Diet: The child's mother believes he eats well and has a good suck. She notes, however, that it often takes the child approximately 30-40 minutes to finish a bottle.

Physical Exam

Vital Signs: Afebrile, vitals stable. Height 55.5 cm (50% for age), and weight 5.2 kg (50% for age).

HEENT: Frontal-occipital circumference (FOC) 44 cm (>95% for age). The head was large in comparison to the body. The face was symmetric. The anterior fontanel was tense (7 cm by 6 cm) and nonpulsatile with split sutures, including a prominent split metopic suture. No cranial bruit was heard.

Skin: The skin did not have any areas of hyper/hypopigmentation. The remainder of the general exam was normal.

Neurological Examination

Mental Status: The child was awake but quiet, with little spontaneous movement of the extremities. The child did not smile.

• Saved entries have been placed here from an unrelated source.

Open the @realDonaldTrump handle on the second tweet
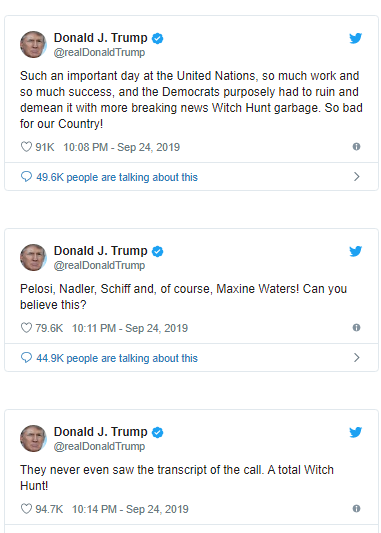 99,265
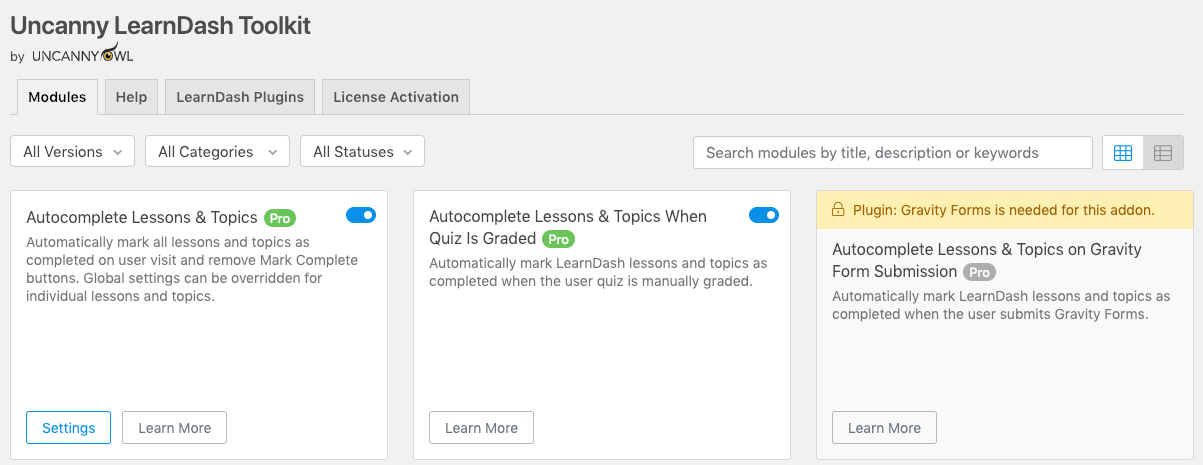Screen dimensions: 1203x465
Task: Click Pro badge on Autocomplete Lessons & Topics
Action: [280, 217]
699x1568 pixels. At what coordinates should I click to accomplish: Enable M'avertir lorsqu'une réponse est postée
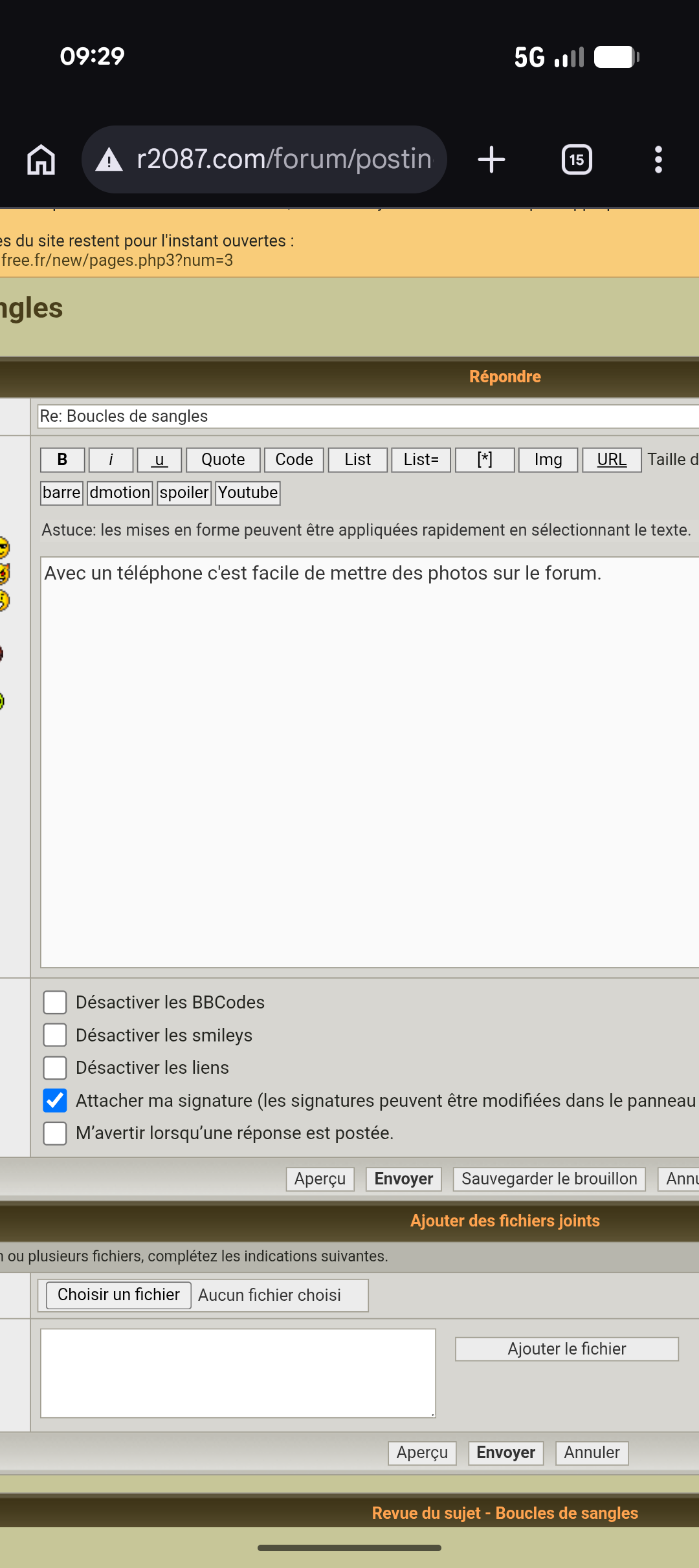click(x=55, y=1133)
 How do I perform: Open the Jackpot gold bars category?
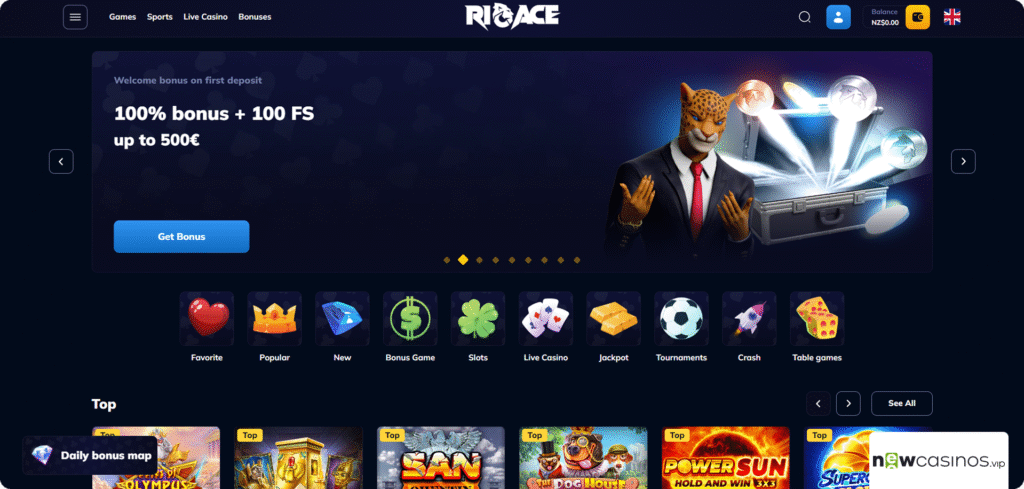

Cranial Nerves: Pupils were 3 mm bilaterally and reactive; the gaze was conjugate. He fixed on objects but did not follow well or past midline. Fundoscopic exam did not reveal any papilledema, hemorrhages, or "cherry red" spots. Opticokinetic nystagmus could not be elicited in either the horizontal or vertical planes. No "setting sun" sign was seen. The remainder of cranial nerves were intact.

Motor: Tone was increased in all four extremities, but the legs were slightly more spastic than the arms. The right leg was more spastic than the left. With the exception of poor head control, strength was normal.

Reflexes: Primitive reflexes, such as suck, root, and Moro, were poorly elicited. He did exhibit normal palmar and plantar grasp. The deep tendon reflexes were brisk throughout, with cross adductors bilaterally. Clonus was present at both ankles. The toes were bilaterally upgoing on plantar stimulation.